Excerpted passage:
** START **
Self Driving Cars Course # 8 — Miniflow: Our own Tensorflow (Part 1)

Chandan Verma
Autonomous Machines
13 min readMar 25, 2019

Welcome to the Self-driving car course part 8. This blog course will introduce us to the world of self-driving cars, how do self-driving cars work, self-driving cars pros and cons, what are self-driving cars companies

What we learned ???

We have covered most of the sections that are required. If you haven’t read it already you can visit part 1, part 2, part3 and part4.

What’s coming up

This section will give you information about:

  • Miniflow

In this lab, you’ll build a library called Miniflow which will be your own version of TensorFlow!

TensorFlow is one of the most popular open source neural network libraries, built by the team at Google Brain over just the last few years.

Following this lab, you’ll spend the remainder of this module actually working with open-source deep learning libraries like TensorFlow and Keras. So why bother building MiniFlow? Good question, glad you asked!

The goal of this lab is to demystify two concepts at the heart of neural networks — backpropagation and differentiable graphs.

Backpropagation is the process by which neural networks update the weights of the network over time.

Differentiable graphs are graphs where the nodes are differentiable functions. They are also useful as visual aids for understanding and calculating complicated derivatives. This is the fundamental abstraction of TensorFlow — it’s a framework for creating differentiable graphs.

With graphs and backpropagation, you will be able to create your own nodes and properly compute the derivatives. Even more importantly, you will be able to think and reason in terms of these graphs.
** END **
What you have to do: Continue the Miniflow lesson from where it stops, writing the next few paragraphs in the same instructional voice.

Extracted records:
** START **
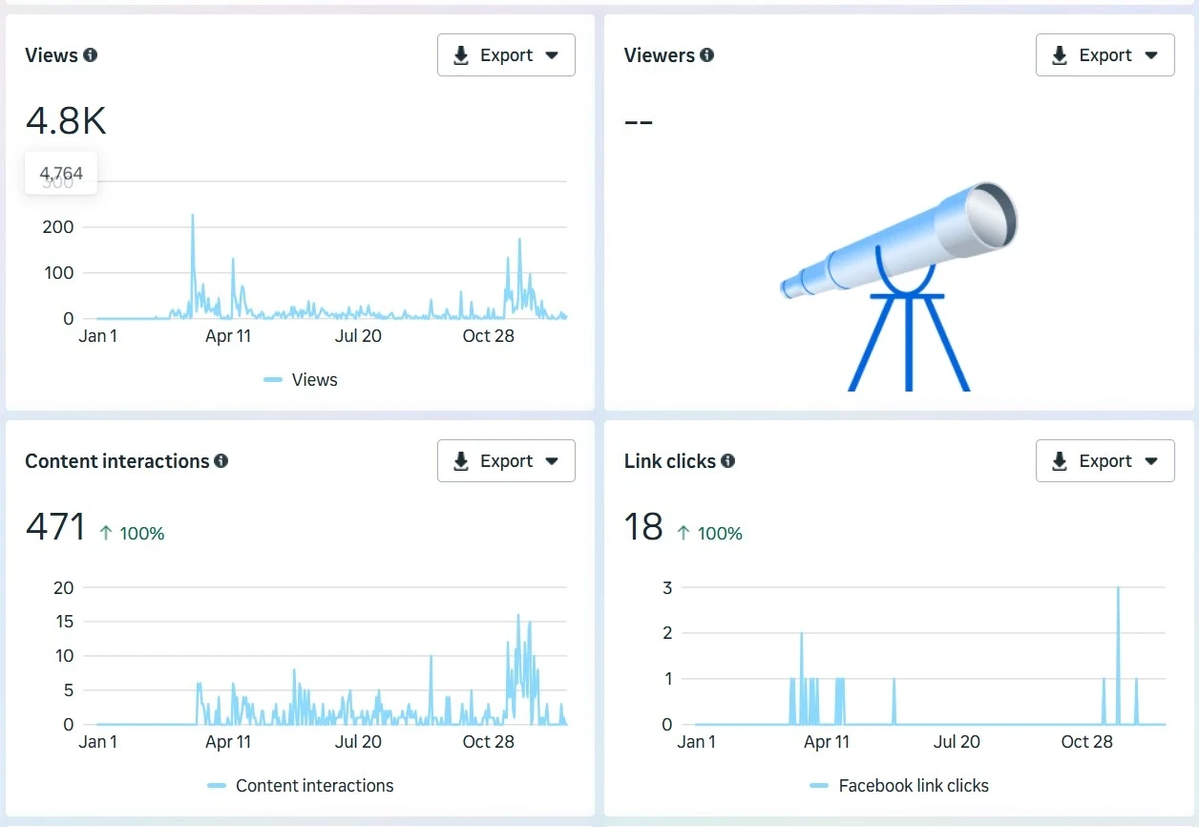Open the Viewers info tooltip icon
The height and width of the screenshot is (827, 1199).
(x=707, y=55)
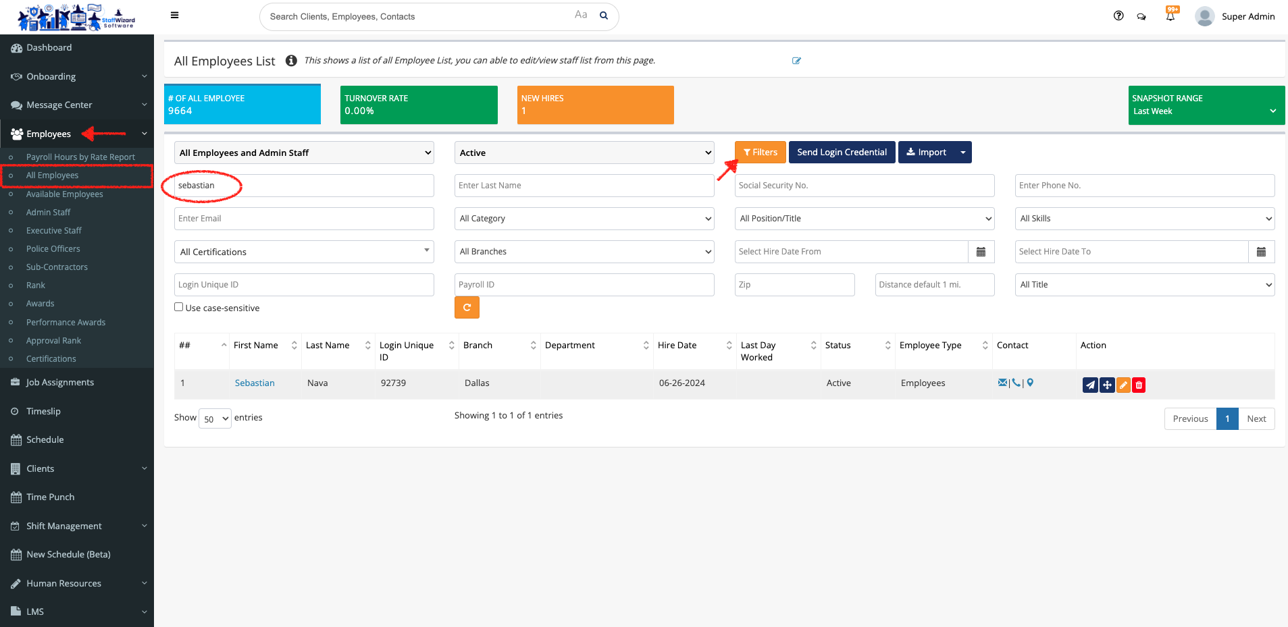Click the map pin location icon in Contact column
This screenshot has height=627, width=1288.
click(1030, 383)
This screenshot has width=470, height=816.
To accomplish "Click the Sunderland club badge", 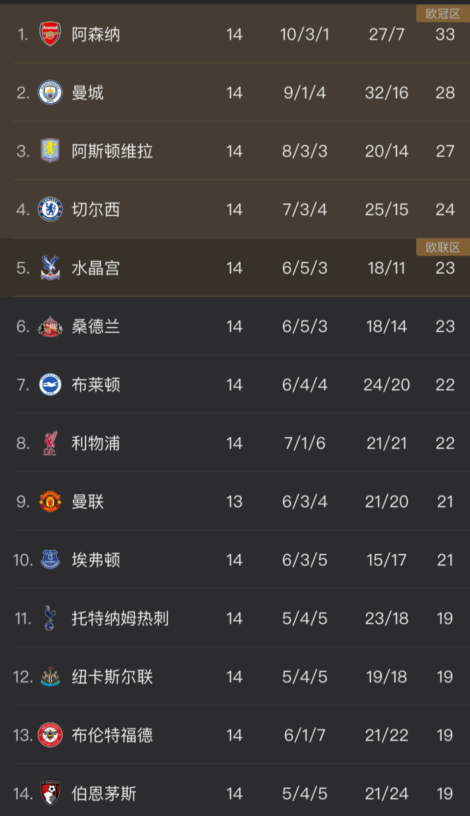I will point(50,326).
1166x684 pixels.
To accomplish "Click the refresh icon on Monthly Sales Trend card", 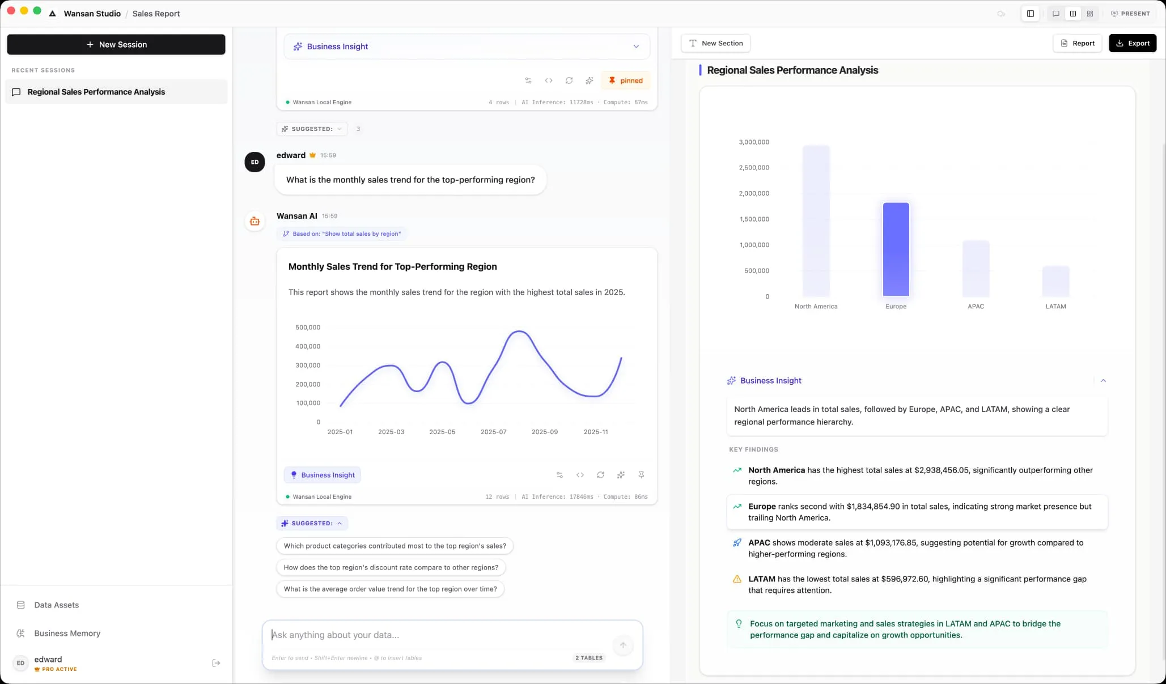I will pos(600,475).
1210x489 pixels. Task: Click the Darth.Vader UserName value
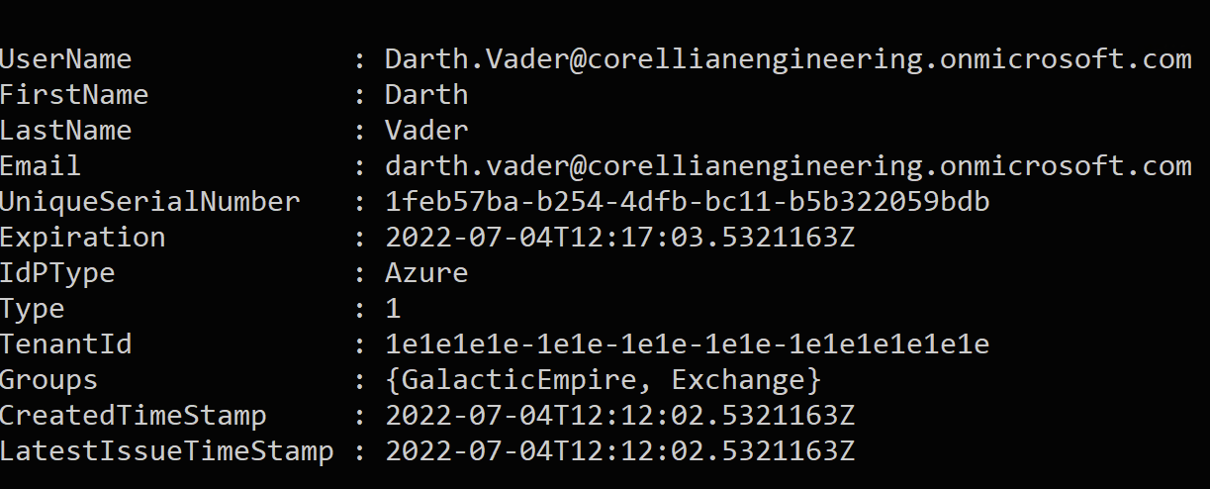(788, 59)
** END **
Result:
Now, let’s take the first peek under the hood…

Miniflow

Notice that the output layer performs a mathematical function, addition, on its inputs. There is no hidden layer.

Graphs

The nodes and edges create a graph structure. Though the example above is fairly simple, it isn’t hard to imagine that increasingly complex graphs can calculate . . . well . . . almost anything.

There are generally two steps to create neural networks:

  1. Define the graph of nodes and edges.
  2. Propagate values through the graph.

Miniflow works the same way. You’ll define the nodes and edges of your network with one method and then propagate values through the graph with another method

Let’s consider how to implement this graph structure in Miniflow. We’ll use a Python class to represent a generic node.

We know that each node might receive input from multiple other nodes. We also know that each node creates a single output, which will likely be passed to other nodes. Let’s add two lists: one to store references to the inbound nodes, and the other to store references to the outbound nodes.

class Node(object):
def __init__(self, inbound_nodes=[]):
# Node(s) from which this Node receives values
self.inbound_nodes = inbound_nodes
# Node(s) to which this Node passes values
self.outbound_nodes = []
# For each inbound_node, add the current Node as an outbound_node.
for n in self.inbound_nodes:
n.outbound_nodes.append(self)

Each node will eventually calculate a value that represents its output. Let’s initialize the value to None to indicate that it exists but hasn’t been set yet.

class Node(object):
def __init__(self, inbound_nodes=[]):
# Node(s) from which this Node receives values
self.inbound_nodes = inbound_nodes
# Node(s) to which this Node passes values
self.outbound_nodes = []
# For each inbound_node, add the current Node as an outbound_node.
for n in self.inbound_nodes:
n.outbound_nodes.append(self)
# A calculated value
self.value = None

Each node will need to be able to pass values forward and perform backpropagation (more on that later). For now, let’s add a placeholder method for forward propagation. We’ll deal with backpropagation later on.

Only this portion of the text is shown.